Nous incluons donc ici explicitement deux nouveaux processus dans le concept de vie privée, processus qui semblent se rapporter à notre tentative de description intuitive de la vie privée. Il en ressort donc légitimement une certaine satisfaction. Cependant, cette circonscription de la notion de vie privée peut également paraître peu naturelle à cause d’un certain télescopage conceptuel introduit par ces nouvelles notions. En effet, l’intrusion comme la surveillance sont craintes en tant qu’elles sont des menaces pour le contrôle de nos informations. Cette tentative de définition, comme nombre d’autres, amène à penser que les concepts de la vie courante que nous associons instinctivement à la notion de vie privée se réduisent effectivement tous à un problème de contrôle de l’information. Il est aisé en effet de considérer un à un les éléments que nous avions inclus dans la notion de vie privée, pour les exprimer sous la forme d’une manipulation d’informations. Ceci posé, nous pouvons formaliser quelques définitions liées à la vie privée à partir des éléments déjà recueillis, afin de faire référence par la suite à des concepts clairs et distincts. Plutôt que d’utiliser le terme de « vie privée » qui, nous l’avons vu, peut s’avérer assez vague à cause même de son écho intuitif, nous prendrons appui sur le concept équivalent de sphère privée, notamment formalisé par Ludivine Crépin et al. [CVJ08].
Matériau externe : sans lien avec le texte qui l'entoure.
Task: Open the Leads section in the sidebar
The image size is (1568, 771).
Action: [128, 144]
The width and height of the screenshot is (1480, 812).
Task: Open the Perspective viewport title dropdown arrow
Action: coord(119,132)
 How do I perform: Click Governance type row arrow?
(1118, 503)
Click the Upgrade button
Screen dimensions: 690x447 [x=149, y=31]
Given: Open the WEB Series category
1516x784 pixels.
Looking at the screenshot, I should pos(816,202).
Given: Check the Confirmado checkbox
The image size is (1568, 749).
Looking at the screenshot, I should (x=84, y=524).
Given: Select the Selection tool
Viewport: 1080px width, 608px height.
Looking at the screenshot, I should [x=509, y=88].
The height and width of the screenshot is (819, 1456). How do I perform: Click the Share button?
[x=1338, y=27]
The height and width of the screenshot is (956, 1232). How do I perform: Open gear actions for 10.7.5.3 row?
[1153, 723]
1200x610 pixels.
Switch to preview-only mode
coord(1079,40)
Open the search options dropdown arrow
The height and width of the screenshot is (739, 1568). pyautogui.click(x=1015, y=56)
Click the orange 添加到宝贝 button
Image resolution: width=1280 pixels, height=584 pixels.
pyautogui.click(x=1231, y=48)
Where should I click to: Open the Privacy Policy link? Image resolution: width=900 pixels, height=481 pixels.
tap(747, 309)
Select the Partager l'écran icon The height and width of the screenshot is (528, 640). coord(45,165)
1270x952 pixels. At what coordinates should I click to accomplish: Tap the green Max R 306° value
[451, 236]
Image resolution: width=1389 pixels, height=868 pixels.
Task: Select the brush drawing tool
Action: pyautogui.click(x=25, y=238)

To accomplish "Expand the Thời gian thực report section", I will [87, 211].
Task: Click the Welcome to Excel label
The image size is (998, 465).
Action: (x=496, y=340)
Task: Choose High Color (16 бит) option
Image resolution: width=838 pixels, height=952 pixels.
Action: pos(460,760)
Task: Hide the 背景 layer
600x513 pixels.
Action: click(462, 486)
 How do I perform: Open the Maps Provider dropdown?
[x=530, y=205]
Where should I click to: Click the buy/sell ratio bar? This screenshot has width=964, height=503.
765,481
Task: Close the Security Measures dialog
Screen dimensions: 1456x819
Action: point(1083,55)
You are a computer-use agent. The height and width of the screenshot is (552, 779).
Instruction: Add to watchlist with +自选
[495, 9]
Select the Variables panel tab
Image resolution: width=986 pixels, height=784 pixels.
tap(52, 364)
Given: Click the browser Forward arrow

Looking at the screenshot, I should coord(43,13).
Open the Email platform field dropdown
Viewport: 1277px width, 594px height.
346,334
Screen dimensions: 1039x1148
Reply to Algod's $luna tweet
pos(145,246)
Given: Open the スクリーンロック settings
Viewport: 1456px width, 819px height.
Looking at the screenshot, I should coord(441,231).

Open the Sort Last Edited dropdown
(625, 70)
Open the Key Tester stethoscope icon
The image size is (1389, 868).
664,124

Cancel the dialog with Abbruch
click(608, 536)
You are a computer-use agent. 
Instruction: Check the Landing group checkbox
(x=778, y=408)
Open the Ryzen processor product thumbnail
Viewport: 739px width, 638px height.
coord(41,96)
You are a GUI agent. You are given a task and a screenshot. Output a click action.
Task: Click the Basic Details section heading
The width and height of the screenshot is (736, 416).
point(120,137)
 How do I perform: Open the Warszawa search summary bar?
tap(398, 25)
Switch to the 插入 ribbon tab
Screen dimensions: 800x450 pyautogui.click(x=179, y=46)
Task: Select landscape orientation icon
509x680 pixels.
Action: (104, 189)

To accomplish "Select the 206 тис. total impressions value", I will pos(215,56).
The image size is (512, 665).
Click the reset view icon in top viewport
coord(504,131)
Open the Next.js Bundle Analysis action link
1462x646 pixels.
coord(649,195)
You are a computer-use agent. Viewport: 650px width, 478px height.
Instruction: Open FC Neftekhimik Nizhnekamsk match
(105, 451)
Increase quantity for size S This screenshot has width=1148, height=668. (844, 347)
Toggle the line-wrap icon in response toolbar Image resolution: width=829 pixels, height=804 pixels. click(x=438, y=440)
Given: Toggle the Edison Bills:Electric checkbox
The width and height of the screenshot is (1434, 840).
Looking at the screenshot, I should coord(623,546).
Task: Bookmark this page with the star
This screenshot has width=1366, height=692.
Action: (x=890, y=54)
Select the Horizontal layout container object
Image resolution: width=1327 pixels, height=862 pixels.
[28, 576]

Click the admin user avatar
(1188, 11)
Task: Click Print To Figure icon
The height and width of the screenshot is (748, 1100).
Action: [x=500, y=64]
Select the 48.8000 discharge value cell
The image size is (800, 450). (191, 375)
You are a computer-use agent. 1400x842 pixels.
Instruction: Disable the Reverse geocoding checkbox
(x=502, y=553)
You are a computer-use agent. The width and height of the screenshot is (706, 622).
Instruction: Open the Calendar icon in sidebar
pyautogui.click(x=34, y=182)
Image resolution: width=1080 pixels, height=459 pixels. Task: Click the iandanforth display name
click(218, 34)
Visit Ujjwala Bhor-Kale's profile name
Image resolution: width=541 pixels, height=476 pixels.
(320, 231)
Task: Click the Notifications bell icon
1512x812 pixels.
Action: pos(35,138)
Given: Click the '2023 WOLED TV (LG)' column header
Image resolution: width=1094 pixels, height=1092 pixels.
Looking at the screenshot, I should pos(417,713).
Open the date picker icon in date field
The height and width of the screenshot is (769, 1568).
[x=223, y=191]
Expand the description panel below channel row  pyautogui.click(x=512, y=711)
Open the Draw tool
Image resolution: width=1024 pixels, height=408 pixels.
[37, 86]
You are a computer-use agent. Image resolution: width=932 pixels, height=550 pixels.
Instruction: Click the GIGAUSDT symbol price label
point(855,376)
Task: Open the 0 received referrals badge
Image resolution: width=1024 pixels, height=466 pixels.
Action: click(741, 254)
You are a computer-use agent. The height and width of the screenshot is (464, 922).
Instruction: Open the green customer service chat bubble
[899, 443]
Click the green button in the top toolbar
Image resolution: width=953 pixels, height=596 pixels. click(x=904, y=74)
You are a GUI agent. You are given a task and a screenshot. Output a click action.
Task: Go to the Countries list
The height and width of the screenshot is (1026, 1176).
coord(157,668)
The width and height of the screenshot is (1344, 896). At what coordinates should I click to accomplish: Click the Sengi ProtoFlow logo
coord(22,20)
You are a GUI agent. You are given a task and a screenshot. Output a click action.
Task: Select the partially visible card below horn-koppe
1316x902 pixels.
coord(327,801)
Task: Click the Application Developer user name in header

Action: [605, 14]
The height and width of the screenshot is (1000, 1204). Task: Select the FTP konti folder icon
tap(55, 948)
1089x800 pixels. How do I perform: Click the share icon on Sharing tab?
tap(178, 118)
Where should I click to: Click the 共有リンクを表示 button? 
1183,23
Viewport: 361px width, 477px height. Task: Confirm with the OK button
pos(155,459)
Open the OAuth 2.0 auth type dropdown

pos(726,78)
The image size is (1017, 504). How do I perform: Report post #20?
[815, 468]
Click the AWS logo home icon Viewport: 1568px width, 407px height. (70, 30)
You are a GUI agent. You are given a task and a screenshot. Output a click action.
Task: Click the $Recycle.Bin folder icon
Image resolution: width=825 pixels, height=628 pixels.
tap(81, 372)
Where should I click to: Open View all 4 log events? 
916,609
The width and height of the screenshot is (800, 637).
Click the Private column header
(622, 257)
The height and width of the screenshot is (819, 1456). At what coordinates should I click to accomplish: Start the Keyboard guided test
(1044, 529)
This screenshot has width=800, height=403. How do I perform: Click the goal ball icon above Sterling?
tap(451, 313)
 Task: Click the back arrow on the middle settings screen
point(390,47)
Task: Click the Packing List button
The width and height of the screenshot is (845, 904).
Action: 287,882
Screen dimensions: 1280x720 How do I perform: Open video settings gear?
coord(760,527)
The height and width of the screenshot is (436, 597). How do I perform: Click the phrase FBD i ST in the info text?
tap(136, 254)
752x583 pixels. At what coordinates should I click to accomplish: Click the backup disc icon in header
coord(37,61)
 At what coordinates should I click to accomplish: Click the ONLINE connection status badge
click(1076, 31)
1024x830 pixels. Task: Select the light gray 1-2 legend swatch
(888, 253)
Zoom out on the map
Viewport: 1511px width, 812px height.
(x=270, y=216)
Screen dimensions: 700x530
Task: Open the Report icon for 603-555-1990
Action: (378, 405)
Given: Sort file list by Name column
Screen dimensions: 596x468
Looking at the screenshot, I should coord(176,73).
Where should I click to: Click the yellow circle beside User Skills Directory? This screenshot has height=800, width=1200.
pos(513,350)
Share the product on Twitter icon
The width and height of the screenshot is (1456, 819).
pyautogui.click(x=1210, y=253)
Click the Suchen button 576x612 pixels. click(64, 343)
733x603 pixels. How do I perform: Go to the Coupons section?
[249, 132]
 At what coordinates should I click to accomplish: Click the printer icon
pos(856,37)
Définition 1.1 (Sphère privée). La sphère privée d’un individu est l’ensemble des informations se rapportant à lui-même, qu’il considère comme sensibles et donc dignes d’être protégées. Cette sphère est personnelle (l’individu est le propriétaire des informations qu’elle contient), personnalisable (l’individu décide des informations qu’elle contient), dynamique (les informations peuvent y être ajoutées ou en être retirées) et dépendante du contexte (les informations qu’elle contient peuvent, en nature et en nombre, dépendre du temps, des activités de l’individu ou d’autres paramètres). Nous disposons, avec le concept de sphère privée, d’un outil aisément manipulable pour traiter de vie privée. La sphère privée encapsule donc toutes les informations, explicitement représentées ou non, qui nous concernent et que nous souhaitons protéger pour quelque motif que ce soit.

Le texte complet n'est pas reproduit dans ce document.